Além da conexão espiritual, uma outra possível explicação para essa duplicidade e para a conexão existente entre Weronika/Véronique é o mito europeu do doppelganger, que surgiu no século XIX e que possui origem germânica. Este mito diz que todos nós temos um duplo, que é idêntico em tudo a nós, não apenas nos aspectos físicos, mas também nos espirituais, bem como nas características de nossa personalidade.  


E duas outras possíveis explicações podem ser usadas para entender a relação existente entre a polonesa Weronika e a francesa Véronique, que vivem a uma imensa distância uma da outra, mesmo sendo tão semelhantes em praticamente tudo, que são: A) Universos Paralelos; B) Entrelaçamento Quântico.


Se o filme de Kieslowski fosse de ficção científica, então a teoria dos Universos Paralelos (Teoria dos Muitos Mundos ou do Multiverso, elaborada pelo físico Hugh Everett, em 1954) poderia ser aplicada para explicar a conexão entre as duas jovens. Segundo esta teoria, o nosso Universo não é o único. Existiriam muitos outros Universos, nos quais teríamos réplicas da Terra e de nós mesmos. E estas nossas réplicas seria muito semelhantes a nós, nos aspectos físicos, espirituais, aspectos da personalidade. 

Momento em que Weronika vê, em Cracóvia, Véronique dentro do ônibus de turistas. Ao fundo uma tropa da Polícia, que está reprimindo uma manifestação estudantil contra o governo polonês. 

Aliás, há um momento no filme no qual essa possibilidade parecer estar sendo sugerida por Kieslowski, que ocorre quando Weronika está viajando de trem para Cracóvia e olha pelo vidro e a imagem é um pouco modificada, como se estivesse mostrando a imagem de uma outra realidade, de um mundo alternativo. 


E uma última possibilidade para explicar essa forte ligação que temos entre Weronika/Véronique é a ideia do Entrelaçamento Quântico, a qual Einstein chamou, de forma irônica e espirituosa, de 'Ação Fantasmagórica à Distância'. 


Segundo este aspecto da Física Quântica, dois elétrons podem estar separados por uma gigantesca distância no espaço, mas o que acontece com um acaba refletindo no outro, independente do quão distantes possam estar. Einstein contestou tal ideia, porque ela violava a lei da Física que diz que nada pode viajar mais rápido do que a Luz. 


Mas o genial Einstein se enganou e, agora, é reconhecido que o Entrelaçamento Quântico realmente existe. Assim, há uma influência mútua entre tudo o que existe no Universo, não importando qual seja a distância que exista entre os diferentes objetos.  

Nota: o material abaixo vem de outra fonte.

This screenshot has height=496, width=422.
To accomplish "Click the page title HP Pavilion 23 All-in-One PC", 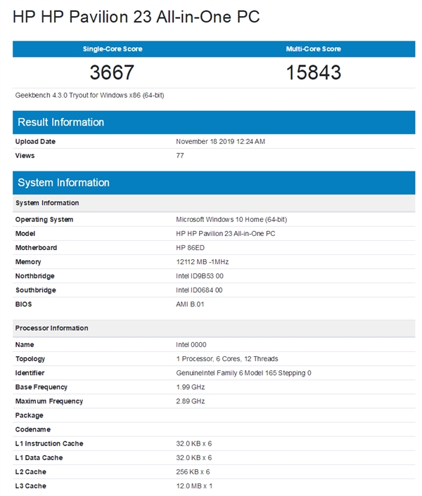I will tap(136, 17).
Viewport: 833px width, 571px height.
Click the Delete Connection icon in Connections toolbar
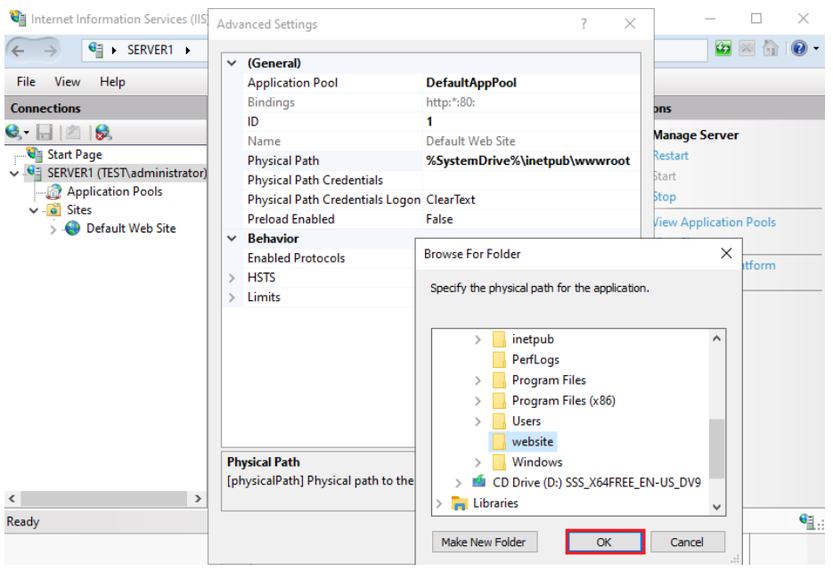pos(102,132)
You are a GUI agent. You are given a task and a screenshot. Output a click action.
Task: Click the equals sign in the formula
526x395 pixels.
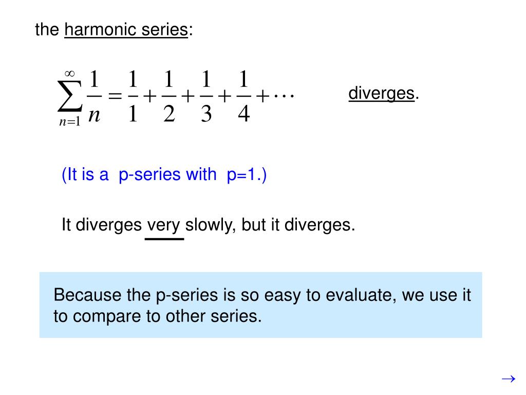(x=115, y=96)
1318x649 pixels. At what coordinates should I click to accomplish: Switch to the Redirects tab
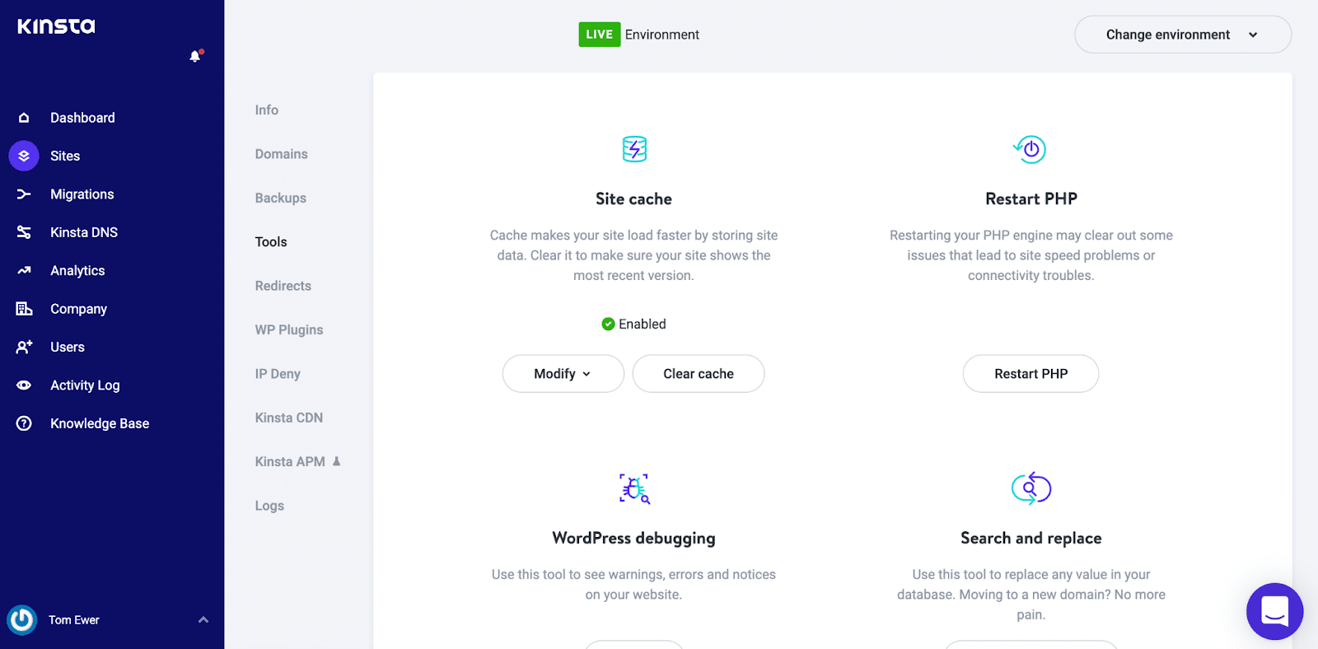pyautogui.click(x=283, y=286)
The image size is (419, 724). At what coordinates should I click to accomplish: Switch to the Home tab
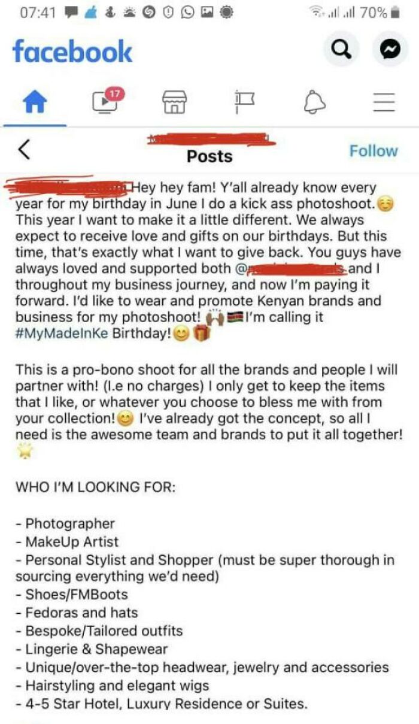[35, 102]
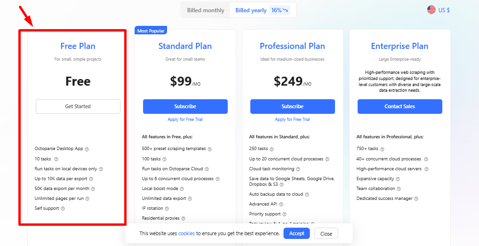This screenshot has height=246, width=479.
Task: Accept the cookies notice
Action: (x=296, y=233)
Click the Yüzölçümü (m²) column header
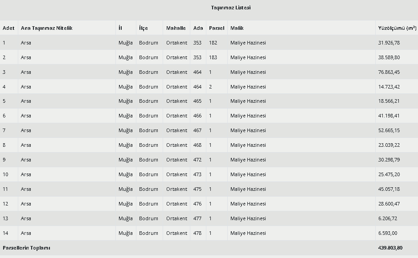 (x=397, y=28)
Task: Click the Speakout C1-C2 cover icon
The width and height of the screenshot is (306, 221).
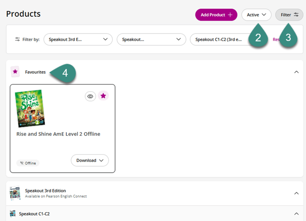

A mulher misteriosa que vê Weronika sendo aceita como a nova soprano da Orquestra, na Polônia. Depois que Weronika morre, ela estará em Paris, onde ficará espantada ao se encontrar com Véronique e verificar a imensa semelhança existente entre as duas jovens. 

Obs1: 
Uma série de TV que usou e desenvolveu bastante essa Teoria do Multiverso de Everett foi a ótima 'Fringe', sobre a qual escrevi e postei muitos textos aqui no blog. Aliás, a ideia do Entrelaçamento Quântico, de formas de comunicação não-verbais e a existência de doppelgangers também estão presentes no seriado. Será que os produtores e roteiristas de 'Fringe' eram admiradores de Kieslowski? 


Então, todas estas possibilidades podem ser usadas para explicar porque as duas jovens, Weronika e Véronique estão conectadas e porque sentem que não estão sozinhas (Weronika) ou porque são afetadas por acontecimentos aos quais elas não tem ligação direta (Véronique). 


E a conexão entre as duas jovens é tão forte que quando Weronika morre, logo após ter sido escolhida para se tornar a soprano de uma orquestra, Véronique desiste de continuar com as suas aulas de canto, para desgosto do seu professor. Ela nem sabe explicar o motivo da sua decisão, mas claramente ela age desta maneira porque foi muito afetada, mesmo sem o saber, pela morte de Weronika. 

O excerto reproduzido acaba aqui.